Imagine a VCE English or university communication task where students are asked to develop a public-facing campaign, research brief or original response to a contemporary issue. They could use AI to brainstorm, test structures, generate alternative wording, explore visual concepts or prototype a digital product. But they would submit a clear declaration of how AI was used, alongside their final work and a short oral defence.
The oral defence would not be a trap. It would ask students to explain their key decisions: why they rejected certain AI suggestions, how they verified claims, what they changed, and what remains distinctly their own contribution.
This would assess what actually matters in an AI-rich environment: judgment, originality, evaluation and communication.
In contrast, an AI-free task should be used when the learning outcome is unaided reasoning. A timed, supervised task can test whether a student can independently analyse a text, solve a problem, recall essential knowledge or communicate under pressure. It should not be treated as an outdated punishment. It is simply a different assessment mode for a different purpose.

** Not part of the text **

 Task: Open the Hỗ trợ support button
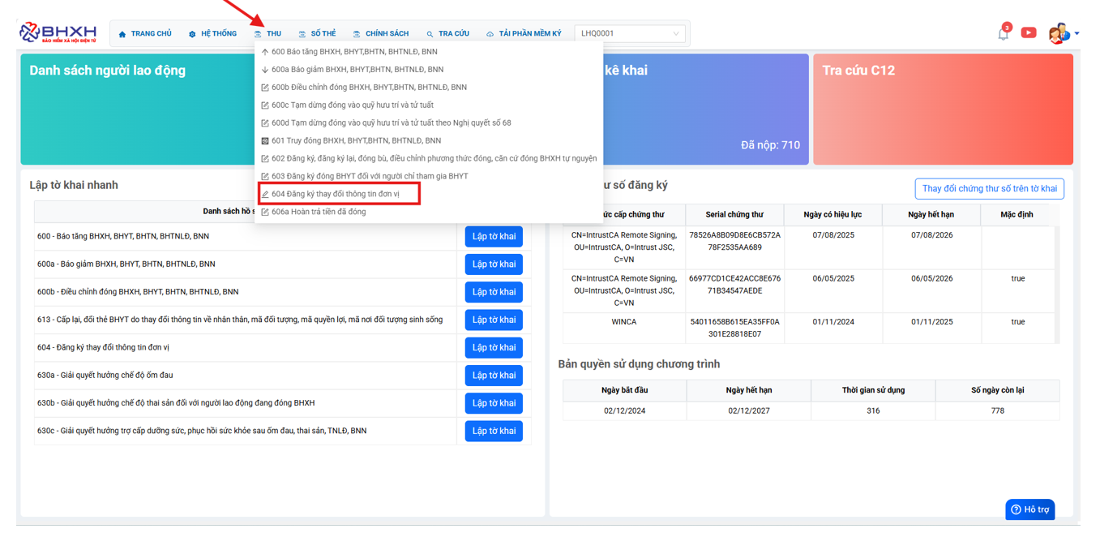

The current mistake is trying to force every task into the same grey zone. Either AI is vaguely allowed but students fear being accused of using it, or it is vaguely prohibited despite being impossible to police outside a controlled setting.
Clarity is more useful than performative strictness.
The future belongs to students who keep learning
The capabilities that will matter most over the next fifteen years are not simply technical.
Technical execution will become more accessible. That does not mean technical knowledge will become worthless; it means routine technical work will be increasingly assisted, accelerated and commoditised. The advantage will shift toward the person who can decide what should be built, why it matters and whether the result is good.
Students will need to be progressive learners: people open to new tools who can teach themselves without waiting for a curriculum to catch up.
They will need to think outside the box: not merely completing a defined task, but noticing neglected problems and approaching them differently.
They will need originality: the ability to form an idea that is more than an average summary of existing information.
They will need intellectual humility: the willingness to revise their view, admit uncertainty and avoid becoming arrogant after early success.
And they will need judgment: the ability to distinguish a polished answer from a good one, a confident claim from a reliable claim, and a useful tool from a distraction.
That is innovation.
Innovation is not necessarily inventing the next billion-dollar company. It is seeing a problem clearly, forming a better way of approaching it and having the initiative to build, test or communicate a solution. AI now gives students a greater ability to act on those ideas. The limiting factor is no longer only whether they can code, design or access a large team. It is whether they can think beyond the obvious.
There is a legitimate argument against this approach. Open AI experimentation could normalise cheating, deepen inequality between students with different access to tools, overwhelm teachers and allow corporations to turn classrooms into testing grounds for new products.
Those risks are not imaginary. They are exactly why schools need strong privacy rules, clear assessment boundaries and teacher oversight.
But the answer cannot be retreat. The world outside school will not pause while institutions decide whether AI is comfortable. Students who are told only “do not use it” will still encounter it. The difference is that they will encounter it without guidance, without ethical frameworks and without anyone challenging them to use it for something more meaningful than avoiding homework.
The purpose of education should not be to preserve a world before AI. It should be to prepare students to remain capable within the world that exists.
Australia does not need a generation of students who can memorise a 2026 AI policy or follow a static list of approved prompts. It needs students who can navigate unfamiliar tools ten years from now, question their outputs, retain their own thinking and turn original ideas into real work.
The technology will keep moving.
Education should stop pretending it can catch it.